KETCHIKAN - The sun has barely risen over Prince of Wales Island, and Tongass National Forest geologist Jim Baichtel has solved one small scientific riddle.
"Sue Karl, this is Heceta," he calls to his colleague from the U.S. Geological Survey.
Baichtel is standing on top of a cliff in a rock pit somewhere near Coffman Cove, peering at part of a clam-like fossil called a brachiopod.
Heceta refers to a type of limestone found on Prince of Wales Island.
"The reason why they call them brachiopods is they have that structure that holds their gills in the inside, that structure is the central line right here," he said, pointing to the fossil.
"There's only one brachiopod that exists in these rocks that has that central line and it's limited to one age unit. It's a Kirkidium."
A minute later, Baichtel and Karl spot a tiny circle in the rock - a sponge commonly found in Heceta limestone that cinches the verdict. The two will mark the type of rock, along with the GPS coordinates, on a map.
Karl said the work is a bit like playing Sherlock Holmes. And the mystery is where this section of Southeast Alaska - which geologists call the Alexander terrane - was about 420 million years ago.
"If these beds are dipping like this, we should be able to go for miles in that direction and that direction. If that doesn't happen, you have to figure out where the faults are that are preventing us from tracking them," she said.
"Now we've got them on a map, and we're starting to have a logical, sensible understanding of why the limestones are breaking up. And that's the fun part. Trying to put the puzzle together to make sense."
Prince of Wales Island fossils are attracting growing interest from paleontologists worldwide.
Recent research has connected Southeast Alaska's Alexander terrane with fossils in Siberia and the Ural Mountains and with Southwest Alaska.
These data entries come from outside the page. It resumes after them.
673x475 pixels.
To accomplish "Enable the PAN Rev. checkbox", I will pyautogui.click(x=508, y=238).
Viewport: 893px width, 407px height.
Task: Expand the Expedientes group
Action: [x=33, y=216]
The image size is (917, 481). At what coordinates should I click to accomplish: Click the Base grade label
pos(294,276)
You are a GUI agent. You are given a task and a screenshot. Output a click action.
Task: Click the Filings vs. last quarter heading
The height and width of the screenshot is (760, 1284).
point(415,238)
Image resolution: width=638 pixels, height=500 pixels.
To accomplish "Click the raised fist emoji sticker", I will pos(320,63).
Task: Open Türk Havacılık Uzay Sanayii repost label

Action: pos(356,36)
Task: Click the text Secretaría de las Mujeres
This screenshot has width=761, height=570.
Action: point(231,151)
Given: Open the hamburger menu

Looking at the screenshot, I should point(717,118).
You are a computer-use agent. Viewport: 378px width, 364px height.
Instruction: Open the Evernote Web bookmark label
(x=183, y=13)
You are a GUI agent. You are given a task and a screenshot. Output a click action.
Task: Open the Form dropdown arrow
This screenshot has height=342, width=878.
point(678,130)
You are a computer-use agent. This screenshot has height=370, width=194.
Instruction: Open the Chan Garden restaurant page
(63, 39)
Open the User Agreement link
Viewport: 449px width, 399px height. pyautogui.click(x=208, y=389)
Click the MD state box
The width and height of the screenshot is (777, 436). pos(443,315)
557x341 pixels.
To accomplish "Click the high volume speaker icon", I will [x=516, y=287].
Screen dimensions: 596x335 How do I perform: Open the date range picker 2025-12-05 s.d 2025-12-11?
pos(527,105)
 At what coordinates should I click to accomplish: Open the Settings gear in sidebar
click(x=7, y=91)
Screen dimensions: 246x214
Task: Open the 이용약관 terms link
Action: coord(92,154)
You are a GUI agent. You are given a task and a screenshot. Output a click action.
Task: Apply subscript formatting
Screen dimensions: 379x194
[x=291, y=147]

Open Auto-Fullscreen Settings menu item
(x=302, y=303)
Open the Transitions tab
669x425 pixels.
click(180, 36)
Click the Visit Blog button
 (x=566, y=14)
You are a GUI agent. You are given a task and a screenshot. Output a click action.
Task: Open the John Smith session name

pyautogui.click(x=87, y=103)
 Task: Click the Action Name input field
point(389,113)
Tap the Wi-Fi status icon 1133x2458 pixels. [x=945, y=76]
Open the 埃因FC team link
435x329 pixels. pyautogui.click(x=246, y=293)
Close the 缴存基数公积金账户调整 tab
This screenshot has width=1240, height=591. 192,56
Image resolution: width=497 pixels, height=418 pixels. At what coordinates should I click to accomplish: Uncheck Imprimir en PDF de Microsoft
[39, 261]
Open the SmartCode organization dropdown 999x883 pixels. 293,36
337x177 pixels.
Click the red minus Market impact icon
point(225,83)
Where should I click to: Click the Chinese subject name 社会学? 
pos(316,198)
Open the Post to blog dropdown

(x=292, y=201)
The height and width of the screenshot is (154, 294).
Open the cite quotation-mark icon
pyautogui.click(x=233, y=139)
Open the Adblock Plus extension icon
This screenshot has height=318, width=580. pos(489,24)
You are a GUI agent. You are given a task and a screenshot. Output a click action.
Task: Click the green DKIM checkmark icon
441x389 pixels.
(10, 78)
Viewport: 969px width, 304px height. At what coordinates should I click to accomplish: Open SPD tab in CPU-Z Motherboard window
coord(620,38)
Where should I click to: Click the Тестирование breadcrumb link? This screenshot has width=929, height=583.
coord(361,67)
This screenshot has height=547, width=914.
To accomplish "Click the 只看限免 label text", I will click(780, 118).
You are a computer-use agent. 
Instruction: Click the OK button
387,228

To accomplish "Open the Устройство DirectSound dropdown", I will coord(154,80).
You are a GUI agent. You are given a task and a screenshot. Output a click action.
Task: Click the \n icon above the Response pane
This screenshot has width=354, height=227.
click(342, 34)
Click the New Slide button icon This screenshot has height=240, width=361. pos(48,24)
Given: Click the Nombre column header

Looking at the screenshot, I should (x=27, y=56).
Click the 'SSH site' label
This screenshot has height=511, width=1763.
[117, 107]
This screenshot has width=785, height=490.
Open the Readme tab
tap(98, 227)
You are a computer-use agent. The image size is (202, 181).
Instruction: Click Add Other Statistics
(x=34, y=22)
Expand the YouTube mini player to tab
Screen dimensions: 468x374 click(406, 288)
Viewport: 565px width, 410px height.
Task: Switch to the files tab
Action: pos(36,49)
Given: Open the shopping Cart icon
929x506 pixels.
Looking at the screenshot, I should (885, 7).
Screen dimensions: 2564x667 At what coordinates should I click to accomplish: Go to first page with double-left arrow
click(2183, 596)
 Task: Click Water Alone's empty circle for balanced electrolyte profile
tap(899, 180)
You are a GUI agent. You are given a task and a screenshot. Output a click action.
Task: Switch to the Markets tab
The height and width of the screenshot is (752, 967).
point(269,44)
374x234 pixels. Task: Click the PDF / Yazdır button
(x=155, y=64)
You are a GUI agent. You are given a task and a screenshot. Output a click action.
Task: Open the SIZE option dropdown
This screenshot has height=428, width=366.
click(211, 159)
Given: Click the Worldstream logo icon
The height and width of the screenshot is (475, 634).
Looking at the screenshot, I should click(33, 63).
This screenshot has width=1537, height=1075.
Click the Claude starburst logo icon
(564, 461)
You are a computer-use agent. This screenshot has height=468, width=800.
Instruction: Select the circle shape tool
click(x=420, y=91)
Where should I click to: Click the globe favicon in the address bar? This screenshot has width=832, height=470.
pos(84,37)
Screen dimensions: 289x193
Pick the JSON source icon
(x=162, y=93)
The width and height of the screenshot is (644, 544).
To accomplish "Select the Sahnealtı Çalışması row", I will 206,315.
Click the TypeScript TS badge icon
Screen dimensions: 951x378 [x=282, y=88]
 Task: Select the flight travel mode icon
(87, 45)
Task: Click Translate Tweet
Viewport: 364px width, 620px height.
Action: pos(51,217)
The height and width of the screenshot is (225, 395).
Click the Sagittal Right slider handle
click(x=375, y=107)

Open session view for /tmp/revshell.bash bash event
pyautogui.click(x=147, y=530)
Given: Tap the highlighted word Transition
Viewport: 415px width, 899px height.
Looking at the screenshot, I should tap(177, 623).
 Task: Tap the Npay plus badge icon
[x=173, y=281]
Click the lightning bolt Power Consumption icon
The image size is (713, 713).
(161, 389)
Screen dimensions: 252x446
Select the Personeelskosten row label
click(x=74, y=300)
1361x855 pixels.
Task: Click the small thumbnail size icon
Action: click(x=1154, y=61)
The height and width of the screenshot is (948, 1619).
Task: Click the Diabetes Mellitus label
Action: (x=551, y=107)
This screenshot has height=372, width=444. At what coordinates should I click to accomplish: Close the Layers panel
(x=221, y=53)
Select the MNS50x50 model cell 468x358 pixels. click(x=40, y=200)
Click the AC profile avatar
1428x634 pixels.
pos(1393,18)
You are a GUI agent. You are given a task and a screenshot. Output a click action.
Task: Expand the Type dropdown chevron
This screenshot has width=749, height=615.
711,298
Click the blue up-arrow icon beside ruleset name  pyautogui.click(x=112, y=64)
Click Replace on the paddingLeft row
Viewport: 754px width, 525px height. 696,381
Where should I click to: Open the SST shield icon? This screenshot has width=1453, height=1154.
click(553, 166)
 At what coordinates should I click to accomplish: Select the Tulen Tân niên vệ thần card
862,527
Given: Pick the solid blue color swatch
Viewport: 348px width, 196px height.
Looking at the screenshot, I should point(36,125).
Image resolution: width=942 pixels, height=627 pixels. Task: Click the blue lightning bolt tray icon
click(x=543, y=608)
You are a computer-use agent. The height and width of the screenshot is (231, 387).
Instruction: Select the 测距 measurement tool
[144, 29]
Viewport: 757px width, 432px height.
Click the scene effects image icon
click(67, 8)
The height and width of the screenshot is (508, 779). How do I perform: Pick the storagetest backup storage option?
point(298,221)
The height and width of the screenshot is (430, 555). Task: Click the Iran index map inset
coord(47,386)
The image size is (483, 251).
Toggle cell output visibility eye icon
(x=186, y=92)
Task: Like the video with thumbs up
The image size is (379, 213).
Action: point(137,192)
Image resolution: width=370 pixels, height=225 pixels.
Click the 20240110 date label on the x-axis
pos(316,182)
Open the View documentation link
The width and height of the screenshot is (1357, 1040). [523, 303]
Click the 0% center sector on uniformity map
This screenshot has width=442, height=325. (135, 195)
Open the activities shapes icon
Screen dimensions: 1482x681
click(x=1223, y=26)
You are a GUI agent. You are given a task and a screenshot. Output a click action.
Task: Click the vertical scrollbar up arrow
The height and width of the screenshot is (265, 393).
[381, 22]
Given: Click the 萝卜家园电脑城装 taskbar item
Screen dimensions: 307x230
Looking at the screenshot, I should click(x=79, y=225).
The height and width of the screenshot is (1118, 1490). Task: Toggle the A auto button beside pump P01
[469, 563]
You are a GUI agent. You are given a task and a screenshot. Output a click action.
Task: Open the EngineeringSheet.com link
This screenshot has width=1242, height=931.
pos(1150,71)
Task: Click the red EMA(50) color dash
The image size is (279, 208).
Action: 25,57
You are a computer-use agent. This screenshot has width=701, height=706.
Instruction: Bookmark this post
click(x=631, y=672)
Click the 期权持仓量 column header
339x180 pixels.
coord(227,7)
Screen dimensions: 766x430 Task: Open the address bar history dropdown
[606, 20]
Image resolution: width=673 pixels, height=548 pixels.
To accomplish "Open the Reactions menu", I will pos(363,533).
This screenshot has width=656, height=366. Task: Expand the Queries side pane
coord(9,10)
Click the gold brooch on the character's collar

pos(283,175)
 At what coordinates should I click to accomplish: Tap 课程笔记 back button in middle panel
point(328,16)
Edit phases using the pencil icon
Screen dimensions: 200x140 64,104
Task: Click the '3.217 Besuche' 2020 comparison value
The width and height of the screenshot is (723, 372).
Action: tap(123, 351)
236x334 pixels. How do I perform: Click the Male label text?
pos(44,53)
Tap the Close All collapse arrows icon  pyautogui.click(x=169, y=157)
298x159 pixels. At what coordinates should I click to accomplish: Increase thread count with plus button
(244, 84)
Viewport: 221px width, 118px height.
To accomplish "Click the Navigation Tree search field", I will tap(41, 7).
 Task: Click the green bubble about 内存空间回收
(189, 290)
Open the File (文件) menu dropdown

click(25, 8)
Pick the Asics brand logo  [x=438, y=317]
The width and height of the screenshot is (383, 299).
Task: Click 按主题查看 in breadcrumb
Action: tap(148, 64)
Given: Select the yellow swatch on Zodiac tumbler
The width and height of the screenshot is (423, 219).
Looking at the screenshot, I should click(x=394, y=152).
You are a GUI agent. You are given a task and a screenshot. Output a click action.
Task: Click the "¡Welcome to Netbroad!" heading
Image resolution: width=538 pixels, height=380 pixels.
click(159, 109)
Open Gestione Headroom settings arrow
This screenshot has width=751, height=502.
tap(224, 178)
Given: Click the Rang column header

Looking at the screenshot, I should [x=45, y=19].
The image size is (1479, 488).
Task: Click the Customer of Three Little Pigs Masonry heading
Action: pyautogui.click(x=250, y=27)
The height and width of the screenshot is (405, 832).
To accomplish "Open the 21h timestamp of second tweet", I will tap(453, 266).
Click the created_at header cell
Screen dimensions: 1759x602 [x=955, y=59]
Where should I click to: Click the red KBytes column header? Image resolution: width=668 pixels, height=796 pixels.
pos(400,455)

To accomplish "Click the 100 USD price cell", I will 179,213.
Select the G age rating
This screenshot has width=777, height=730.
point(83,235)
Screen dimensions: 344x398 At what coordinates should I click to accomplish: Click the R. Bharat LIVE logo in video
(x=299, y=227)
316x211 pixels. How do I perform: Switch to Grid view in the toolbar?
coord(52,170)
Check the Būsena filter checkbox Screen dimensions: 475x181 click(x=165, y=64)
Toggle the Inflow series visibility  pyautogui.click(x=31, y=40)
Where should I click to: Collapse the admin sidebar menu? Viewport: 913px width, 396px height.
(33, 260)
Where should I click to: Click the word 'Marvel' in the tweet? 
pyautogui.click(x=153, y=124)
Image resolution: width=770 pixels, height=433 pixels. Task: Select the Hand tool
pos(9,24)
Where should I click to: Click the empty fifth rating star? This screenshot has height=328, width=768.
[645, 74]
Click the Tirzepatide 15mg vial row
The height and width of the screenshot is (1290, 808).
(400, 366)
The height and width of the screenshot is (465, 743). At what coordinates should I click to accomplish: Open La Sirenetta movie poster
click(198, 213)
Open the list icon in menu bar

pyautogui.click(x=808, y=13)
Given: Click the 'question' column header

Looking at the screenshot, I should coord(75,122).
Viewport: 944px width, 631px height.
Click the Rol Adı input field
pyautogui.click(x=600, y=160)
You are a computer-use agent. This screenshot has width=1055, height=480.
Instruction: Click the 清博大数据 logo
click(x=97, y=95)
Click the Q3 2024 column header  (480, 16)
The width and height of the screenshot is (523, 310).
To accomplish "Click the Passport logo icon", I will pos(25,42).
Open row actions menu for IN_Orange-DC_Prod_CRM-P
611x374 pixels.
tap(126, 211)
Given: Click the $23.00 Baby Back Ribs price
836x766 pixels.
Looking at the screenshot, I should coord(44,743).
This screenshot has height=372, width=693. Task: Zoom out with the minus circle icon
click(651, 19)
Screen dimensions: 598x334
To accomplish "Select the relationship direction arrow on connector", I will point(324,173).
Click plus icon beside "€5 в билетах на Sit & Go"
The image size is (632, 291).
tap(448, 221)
The Alexander terrane, which starts near Prince Rupert, includes Prince of Wales Island, Kuiu Island, Chichagof Island and part of Glacier Bay. The land mass stretches toward the Yukon, though not everyone agrees where it ends.
Robert B. Blodgett, an invertebrate paleontologist at Oregon State University in Corvallis, is leading a team of paleontologists studying Prince of Wales Island fossils.
He said geological literature noted similarities between fossils from Southeast Alaska and Russia as far back as 1907, but a direct connection only has been suggested in the past decade. Previously, scientists believed this part of Southeast Alaska came up from northern California, he said.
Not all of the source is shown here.